**ESERCIZIO**
Ricopia senza modifiche le righe che vanno da quella che contiene "Given: Click the red verified badge icon" fino a quella che contiene "[x=70, y=23]", entrambe comprese.

====

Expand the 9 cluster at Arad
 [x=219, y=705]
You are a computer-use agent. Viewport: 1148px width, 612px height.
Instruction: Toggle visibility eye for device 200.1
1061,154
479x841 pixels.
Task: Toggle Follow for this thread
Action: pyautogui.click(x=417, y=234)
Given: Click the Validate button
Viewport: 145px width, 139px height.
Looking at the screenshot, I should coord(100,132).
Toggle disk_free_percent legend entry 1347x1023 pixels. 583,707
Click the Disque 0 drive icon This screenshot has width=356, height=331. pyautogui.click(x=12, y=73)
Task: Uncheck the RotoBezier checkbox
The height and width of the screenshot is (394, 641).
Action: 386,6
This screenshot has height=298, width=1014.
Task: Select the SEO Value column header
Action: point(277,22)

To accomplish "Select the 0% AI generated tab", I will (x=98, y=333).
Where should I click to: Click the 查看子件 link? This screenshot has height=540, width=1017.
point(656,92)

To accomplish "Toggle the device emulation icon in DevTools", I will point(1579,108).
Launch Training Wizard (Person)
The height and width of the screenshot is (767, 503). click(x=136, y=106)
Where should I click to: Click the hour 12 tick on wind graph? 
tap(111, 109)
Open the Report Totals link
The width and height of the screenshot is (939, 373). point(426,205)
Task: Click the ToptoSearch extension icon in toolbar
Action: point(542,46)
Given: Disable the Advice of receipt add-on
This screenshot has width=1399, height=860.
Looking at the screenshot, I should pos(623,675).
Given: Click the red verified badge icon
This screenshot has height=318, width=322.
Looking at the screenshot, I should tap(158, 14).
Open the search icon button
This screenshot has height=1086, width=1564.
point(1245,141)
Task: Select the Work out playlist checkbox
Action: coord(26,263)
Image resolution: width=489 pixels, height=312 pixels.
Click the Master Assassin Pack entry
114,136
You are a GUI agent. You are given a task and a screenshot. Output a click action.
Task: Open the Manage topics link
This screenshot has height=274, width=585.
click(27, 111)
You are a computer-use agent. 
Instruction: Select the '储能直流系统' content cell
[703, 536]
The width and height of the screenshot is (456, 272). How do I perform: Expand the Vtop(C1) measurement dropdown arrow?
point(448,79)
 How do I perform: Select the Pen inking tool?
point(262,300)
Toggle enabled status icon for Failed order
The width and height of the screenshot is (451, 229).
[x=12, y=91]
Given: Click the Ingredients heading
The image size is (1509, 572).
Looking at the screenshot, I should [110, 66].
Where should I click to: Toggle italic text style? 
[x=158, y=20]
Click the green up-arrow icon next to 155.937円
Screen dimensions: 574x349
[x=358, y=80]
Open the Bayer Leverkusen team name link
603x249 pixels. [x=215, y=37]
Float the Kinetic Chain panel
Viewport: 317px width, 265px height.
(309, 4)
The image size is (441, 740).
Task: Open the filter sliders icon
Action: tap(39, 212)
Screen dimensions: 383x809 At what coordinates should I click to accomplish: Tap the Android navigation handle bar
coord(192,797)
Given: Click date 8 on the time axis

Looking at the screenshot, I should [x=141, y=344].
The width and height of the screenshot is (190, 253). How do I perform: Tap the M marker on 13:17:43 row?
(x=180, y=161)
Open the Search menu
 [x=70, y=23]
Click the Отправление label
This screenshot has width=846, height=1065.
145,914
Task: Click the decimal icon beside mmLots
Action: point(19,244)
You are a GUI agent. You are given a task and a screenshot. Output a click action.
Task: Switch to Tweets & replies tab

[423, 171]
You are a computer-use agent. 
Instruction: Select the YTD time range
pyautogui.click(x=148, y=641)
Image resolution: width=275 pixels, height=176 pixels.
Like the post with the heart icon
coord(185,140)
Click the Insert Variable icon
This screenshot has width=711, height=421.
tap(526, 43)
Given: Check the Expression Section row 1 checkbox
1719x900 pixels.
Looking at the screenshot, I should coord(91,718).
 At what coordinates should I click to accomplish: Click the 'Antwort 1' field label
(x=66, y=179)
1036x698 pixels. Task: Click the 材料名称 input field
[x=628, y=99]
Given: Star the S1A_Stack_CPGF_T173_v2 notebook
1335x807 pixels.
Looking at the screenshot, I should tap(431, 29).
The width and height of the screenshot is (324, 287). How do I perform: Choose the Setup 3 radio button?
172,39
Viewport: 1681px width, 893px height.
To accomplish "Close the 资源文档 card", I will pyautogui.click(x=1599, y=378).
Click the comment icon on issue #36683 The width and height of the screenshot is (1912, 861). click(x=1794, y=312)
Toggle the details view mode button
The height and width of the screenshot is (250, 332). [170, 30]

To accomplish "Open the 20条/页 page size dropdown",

====

**RISULTATO CORRETTO**
Given: Click the red verified badge icon
This screenshot has height=318, width=322.
Looking at the screenshot, I should tap(158, 14).
Open the search icon button
This screenshot has height=1086, width=1564.
point(1245,141)
Task: Select the Work out playlist checkbox
Action: coord(26,263)
Image resolution: width=489 pixels, height=312 pixels.
Click the Master Assassin Pack entry
114,136
You are a GUI agent. You are given a task and a screenshot. Output a click action.
Task: Open the Manage topics link
This screenshot has height=274, width=585.
click(27, 111)
You are a computer-use agent. 
Instruction: Select the '储能直流系统' content cell
[703, 536]
The width and height of the screenshot is (456, 272). How do I perform: Expand the Vtop(C1) measurement dropdown arrow?
point(448,79)
 How do I perform: Select the Pen inking tool?
point(262,300)
Toggle enabled status icon for Failed order
The width and height of the screenshot is (451, 229).
[x=12, y=91]
Given: Click the Ingredients heading
The image size is (1509, 572).
Looking at the screenshot, I should [110, 66].
Where should I click to: Toggle italic text style? 
[x=158, y=20]
Click the green up-arrow icon next to 155.937円
Screen dimensions: 574x349
[x=358, y=80]
Open the Bayer Leverkusen team name link
603x249 pixels. [x=215, y=37]
Float the Kinetic Chain panel
Viewport: 317px width, 265px height.
(309, 4)
The image size is (441, 740).
Task: Open the filter sliders icon
Action: tap(39, 212)
Screen dimensions: 383x809 At what coordinates should I click to accomplish: Tap the Android navigation handle bar
coord(192,797)
Given: Click date 8 on the time axis

Looking at the screenshot, I should [x=141, y=344].
The width and height of the screenshot is (190, 253). How do I perform: Tap the M marker on 13:17:43 row?
(x=180, y=161)
Open the Search menu
 [x=70, y=23]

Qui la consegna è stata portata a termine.